On 1 July Micro Focus made the somewhat surprising announcement that its SUSE business was being sold for $2.535bn to Swedish private equity company EQT partners. SUSE will operate as an independent company.  Founded in 1994, EQT invests in good companies across the world with a mission to help them develop into great and sustainable companies.


“Today is an exciting day in SUSE’s history. By partnering with EQT, we will become a fully independent business,” said Nils Brauckmann, CEO of SUSE. “The next chapter in SUSE’s development will continue, and even accelerate, the momentum generated over the last years.

“Together with EQT, we will benefit both from further investment opportunities and having the continuity of a leadership team focused on securing long-term profitable growth combined with a sharp focus on customer and partner success. The current leadership team has managed SUSE through a period of significant growth and now, with continued investment in technology innovation and go to market capability, will further develop SUSE’s momentum going forward.”

Johannes Reichel, Partner at EQT Partners and Investment Advisor to EQT said: “We are excited to partner with SUSE’s management in this attractive growth investment opportunity. We were impressed by the business’ strong performance over the last years as well as by its strong culture and heritage as a pioneer in the open source space.
“These characteristics correspond well to EQT’s DNA of supporting and building strong and resilient companies, and driving growth. We look forward to entering the next period of growth and innovation together with SUSE.”  (

The Micro Focus share price hasn’t benefitted from the SUSE sale and Micro Focus have been at pains to explain that the sale of SUSE does not affect the technical relationship between the two companies.  Many MF solutions run on SLES – Open Enterprise Server for example, and the technical relationship between the two will be maintained.

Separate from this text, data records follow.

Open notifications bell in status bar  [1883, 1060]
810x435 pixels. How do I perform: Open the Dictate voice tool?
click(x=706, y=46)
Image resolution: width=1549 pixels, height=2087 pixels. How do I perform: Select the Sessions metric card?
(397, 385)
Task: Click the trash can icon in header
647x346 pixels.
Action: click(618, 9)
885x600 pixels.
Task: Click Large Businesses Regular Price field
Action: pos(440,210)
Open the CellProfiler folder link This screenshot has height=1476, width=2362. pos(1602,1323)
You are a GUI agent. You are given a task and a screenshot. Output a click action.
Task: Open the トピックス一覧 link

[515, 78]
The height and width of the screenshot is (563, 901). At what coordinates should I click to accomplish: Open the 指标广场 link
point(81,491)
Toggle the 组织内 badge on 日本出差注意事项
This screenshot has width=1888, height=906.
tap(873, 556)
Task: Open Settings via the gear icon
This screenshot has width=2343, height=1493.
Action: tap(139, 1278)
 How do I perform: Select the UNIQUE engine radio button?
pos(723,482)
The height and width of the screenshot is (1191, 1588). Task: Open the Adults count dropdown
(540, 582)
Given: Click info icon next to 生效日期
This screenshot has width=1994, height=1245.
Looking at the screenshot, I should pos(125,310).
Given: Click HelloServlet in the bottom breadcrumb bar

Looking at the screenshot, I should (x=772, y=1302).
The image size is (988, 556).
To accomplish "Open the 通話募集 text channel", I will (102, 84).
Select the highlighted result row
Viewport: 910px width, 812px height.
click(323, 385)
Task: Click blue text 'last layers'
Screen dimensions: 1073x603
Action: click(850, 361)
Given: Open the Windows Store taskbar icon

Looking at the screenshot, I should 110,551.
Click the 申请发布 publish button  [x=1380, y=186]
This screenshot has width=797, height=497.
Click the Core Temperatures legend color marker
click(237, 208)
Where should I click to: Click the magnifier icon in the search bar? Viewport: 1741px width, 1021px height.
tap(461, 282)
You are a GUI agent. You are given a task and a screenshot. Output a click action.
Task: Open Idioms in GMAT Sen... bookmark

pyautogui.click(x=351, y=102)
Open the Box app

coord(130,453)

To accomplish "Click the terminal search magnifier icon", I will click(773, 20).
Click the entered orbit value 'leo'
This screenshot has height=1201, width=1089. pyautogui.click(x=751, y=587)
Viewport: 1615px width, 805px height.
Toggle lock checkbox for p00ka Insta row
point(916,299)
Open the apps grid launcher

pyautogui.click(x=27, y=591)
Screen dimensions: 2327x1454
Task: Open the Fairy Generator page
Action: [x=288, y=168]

At the end of October IBM further shocked the Linux world be agreeing a $34bn deal to purchase Red Hat.  Contrary to the SUSE deal, IBM believe that they can enhance Red Hat’s opportunities by  bringing it under the Big Blue umbrella, although it will continue to operate independently.

Over the years IBM has been a big supporter of SUSE with a version of SLES running on System Z mainframes and Linux is an important technology for the company.  Did the SUSE sale to EQT galvanise IBM into the deal with Red Hat?  Were they also a suitor for SUSE?  Whether IBM are justified in paying the much larger sum for Red Hat - with its greater market share - remains to be seen.